Résonance - Une sociologie de la relation au monde
Si l’accélération constitue le problème central de notre temps, la résonance peut être la solution. La qualité d’une vie humaine dépend du rapport au monde, pour peu qu’il permette une résonance. Celle-ci accroît notre puissance d’agir et, en retour, notre aptitude à nous laisser » prendre « , toucher et transformer par le monde. Soit l’exact inverse d’une relation instrumentale, réifiante et » muette « , à quoi nous soumet la société moderne.
Tout en analysant les tendances à la crise – écologique, démocratique, psychologique – des sociétés contemporaines, Hartmut Rosa, au travers sa théorie de la résonance, renouvelle de manière magistrale le cadre d’une théorie critique de la société.
Extraits
Le processus d’accélération peut aussi se comprendre comme une implacable tendance à l’escalade due au fait que la formation sociale de la modernité ne peut se stabiliser que de manière dynamique. Cela signifie ceci : la société capitaliste moderne doit sans cesse s’étendre, croître et innover, accroître la production et la consommation, multiplier les options et les perspectives d’intégration, bref : elle doit s’accélérer et se dynamiser afin de se reproduire tant structurellement que culturellement et maintenir ainsi son statu quo (…)
Cette dynamisation implique une transformation radicale de notre rapport à l’espace et au temps, aux personnes et aux choses qui nous entourent et finalement, à nous-mêmes, à notre corps et à nos propres dispositions psychiques.
C’est ici que l’accélération devient un problème : une contrainte d’accroissement n’ayant ni but ni fin finit par entraîner, pour les sujets et la société dans son ensemble, une relation déréglée, voire pathologique au monde. Ce dérèglement s’observe aujourd’hui tout particulièrement dans les grandes tendances à la crise qui traversent notre monde contemporain : la crise dite écologique, la crise démocratique et la « crise psychologique », qui se manifeste par exemple dans l’augmentation du nombre de burn-out.
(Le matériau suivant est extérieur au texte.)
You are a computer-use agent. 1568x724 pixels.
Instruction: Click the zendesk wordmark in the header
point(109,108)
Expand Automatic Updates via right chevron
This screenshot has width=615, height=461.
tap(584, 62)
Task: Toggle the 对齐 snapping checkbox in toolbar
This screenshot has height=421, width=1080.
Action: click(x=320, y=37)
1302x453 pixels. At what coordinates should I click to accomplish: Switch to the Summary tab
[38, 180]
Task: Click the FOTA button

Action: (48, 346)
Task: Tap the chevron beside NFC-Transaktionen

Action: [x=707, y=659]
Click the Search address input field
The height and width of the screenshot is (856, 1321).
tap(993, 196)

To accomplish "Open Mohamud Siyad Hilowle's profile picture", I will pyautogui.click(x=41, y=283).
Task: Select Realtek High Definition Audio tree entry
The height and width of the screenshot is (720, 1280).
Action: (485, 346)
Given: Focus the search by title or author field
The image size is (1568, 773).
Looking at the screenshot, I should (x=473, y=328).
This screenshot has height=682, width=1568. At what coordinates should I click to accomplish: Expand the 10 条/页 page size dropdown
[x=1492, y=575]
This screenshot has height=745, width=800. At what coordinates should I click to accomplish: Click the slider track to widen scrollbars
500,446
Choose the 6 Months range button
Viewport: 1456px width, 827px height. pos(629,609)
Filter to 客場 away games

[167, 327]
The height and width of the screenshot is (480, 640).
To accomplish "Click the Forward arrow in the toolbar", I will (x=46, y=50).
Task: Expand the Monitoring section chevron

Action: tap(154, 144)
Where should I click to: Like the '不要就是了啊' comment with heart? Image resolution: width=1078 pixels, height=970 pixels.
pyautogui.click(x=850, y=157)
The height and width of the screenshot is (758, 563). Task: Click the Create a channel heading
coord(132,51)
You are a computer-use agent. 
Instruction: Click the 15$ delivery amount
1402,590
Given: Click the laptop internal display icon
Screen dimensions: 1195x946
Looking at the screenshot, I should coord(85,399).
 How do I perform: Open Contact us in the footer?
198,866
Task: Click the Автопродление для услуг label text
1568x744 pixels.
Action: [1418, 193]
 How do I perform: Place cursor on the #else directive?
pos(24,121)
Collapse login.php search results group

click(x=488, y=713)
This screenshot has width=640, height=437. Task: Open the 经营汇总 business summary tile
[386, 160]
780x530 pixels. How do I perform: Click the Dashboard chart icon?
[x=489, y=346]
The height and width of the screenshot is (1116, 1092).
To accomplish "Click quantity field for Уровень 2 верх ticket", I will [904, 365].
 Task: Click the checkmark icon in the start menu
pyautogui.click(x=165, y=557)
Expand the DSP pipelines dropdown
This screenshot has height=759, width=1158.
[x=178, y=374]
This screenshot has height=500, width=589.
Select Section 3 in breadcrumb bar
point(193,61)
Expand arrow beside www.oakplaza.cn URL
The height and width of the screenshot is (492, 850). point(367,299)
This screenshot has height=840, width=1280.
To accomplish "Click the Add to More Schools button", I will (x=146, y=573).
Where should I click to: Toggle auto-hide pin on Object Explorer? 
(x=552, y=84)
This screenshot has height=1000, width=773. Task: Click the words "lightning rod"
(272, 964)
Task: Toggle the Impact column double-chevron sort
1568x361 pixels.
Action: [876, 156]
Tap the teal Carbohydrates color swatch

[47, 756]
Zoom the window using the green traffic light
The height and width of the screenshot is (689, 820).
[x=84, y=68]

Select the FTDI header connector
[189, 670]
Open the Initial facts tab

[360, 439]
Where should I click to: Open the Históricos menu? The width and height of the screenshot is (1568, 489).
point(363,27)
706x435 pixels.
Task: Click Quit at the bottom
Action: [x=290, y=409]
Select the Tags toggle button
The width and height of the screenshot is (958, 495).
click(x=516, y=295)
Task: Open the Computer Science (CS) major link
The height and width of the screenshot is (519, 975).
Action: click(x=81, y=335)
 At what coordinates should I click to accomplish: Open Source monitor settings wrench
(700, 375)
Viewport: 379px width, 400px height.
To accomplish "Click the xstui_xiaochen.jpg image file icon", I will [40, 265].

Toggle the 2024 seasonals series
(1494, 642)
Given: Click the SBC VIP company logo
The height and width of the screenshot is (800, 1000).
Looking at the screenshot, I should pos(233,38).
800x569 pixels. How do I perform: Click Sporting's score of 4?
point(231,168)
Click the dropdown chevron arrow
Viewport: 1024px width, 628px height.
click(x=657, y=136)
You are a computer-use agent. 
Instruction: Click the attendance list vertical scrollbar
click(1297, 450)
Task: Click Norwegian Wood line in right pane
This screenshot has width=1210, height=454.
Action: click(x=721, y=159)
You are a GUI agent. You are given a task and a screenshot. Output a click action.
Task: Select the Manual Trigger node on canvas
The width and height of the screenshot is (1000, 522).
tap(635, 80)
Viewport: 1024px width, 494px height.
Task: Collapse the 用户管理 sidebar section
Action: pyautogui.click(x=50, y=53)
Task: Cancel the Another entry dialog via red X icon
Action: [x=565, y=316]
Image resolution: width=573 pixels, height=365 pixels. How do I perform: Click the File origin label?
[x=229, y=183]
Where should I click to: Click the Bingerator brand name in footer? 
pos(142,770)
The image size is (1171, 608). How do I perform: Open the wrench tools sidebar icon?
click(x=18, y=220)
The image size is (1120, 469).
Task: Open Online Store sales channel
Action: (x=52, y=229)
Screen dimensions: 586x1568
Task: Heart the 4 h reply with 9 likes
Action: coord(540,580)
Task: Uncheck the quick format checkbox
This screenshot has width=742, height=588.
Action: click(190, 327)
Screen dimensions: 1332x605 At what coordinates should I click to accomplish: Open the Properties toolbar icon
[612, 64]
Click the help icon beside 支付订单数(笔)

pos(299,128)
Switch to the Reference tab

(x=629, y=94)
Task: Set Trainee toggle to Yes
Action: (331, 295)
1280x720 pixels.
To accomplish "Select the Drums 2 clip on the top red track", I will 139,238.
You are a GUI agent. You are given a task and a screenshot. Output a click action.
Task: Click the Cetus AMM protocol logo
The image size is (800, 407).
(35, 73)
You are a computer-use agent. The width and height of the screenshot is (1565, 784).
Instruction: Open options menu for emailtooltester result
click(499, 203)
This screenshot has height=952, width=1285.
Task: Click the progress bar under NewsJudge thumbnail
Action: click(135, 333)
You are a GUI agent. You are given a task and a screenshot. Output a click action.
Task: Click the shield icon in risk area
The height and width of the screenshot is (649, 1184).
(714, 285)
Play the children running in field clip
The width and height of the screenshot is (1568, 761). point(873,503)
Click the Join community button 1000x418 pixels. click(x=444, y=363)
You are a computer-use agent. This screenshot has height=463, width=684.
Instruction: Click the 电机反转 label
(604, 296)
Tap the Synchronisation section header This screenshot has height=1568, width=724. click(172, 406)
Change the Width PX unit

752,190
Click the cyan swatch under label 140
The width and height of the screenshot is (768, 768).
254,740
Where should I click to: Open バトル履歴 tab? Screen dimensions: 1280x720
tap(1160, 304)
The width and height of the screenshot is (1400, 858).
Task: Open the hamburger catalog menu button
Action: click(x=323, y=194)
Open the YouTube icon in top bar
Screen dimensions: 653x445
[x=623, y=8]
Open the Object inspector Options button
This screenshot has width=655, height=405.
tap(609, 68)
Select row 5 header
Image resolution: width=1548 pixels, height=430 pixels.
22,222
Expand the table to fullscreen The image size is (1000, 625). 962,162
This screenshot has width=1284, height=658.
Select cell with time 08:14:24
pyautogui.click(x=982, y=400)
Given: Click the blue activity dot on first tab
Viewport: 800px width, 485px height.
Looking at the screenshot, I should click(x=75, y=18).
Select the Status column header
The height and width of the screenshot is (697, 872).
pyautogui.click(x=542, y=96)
La première crise signale un dérèglement du rapport entre l’homme et son « environnement » non humain ; la deuxième, un trouble de la relation au monde social ; la troisième, une pathologie dans le rapport subjectif à soi (…)
Ma thèse est la suivante : tout, dans la vie, dépend de la qualité de notre relation au monde , c’est-à-dire de la manière dont les sujets que nous sommes font l’expérience du monde et prennent position par rapport à lui, bref : de la qualité de notre appropriation du monde (…)
Ce n’est pas la richesse de nos ressources et de nos options qui fait que notre vie est réussie en elle-même mais, aussi banal ou tautologique que cela puisse paraître, le fait que nous l’aimions – qu’un lien véritablement libidinal nous attache à elle. « Elle », c’est l’ensemble des personnes, des espaces, des tâches, des idées, des choses et des outils qui croisent notre chemin et auxquels nous avons affaire. Dans ce lien d’amour, quelque chose comme une corde se met à vibrer entre nous et le monde (…)
Aux personnes malheureuses ou dépressives, le monde semble morne, vide, hostile et terne et leur propre moi leur apparaît froid, mort, figé et sourd. Les axes de résonance entre le moi et le monde restent muets. Ne faut-il pas en conclure a contrario qu’une vie réussie se caractérise par des axes de résonance ouverts, vibrants, palpitants, qui parent le monde de sons et de couleurs et donnent mouvement, sensibilité et richesse à notre propre moi ? (…)
En bref, la relation au monde ne saurait se définir en soi par le type d’activités ou les domaines d’objets qu’elle met en jeu, mais seulement par l’attitude au monde et l’expérience du monde qu’elle implique. La formation et le maintien ou non d’axes de résonance constitutifs dépendent premièrement des dispositions (physiques, biographiques, émotionnelles, psychiques et sociales) du sujet, deuxièmement de la configuration institutionnelle, culturelle, contextuelle et physique des fragments de monde en jeu et troisièmement, du type de relation existant entre entre les deux.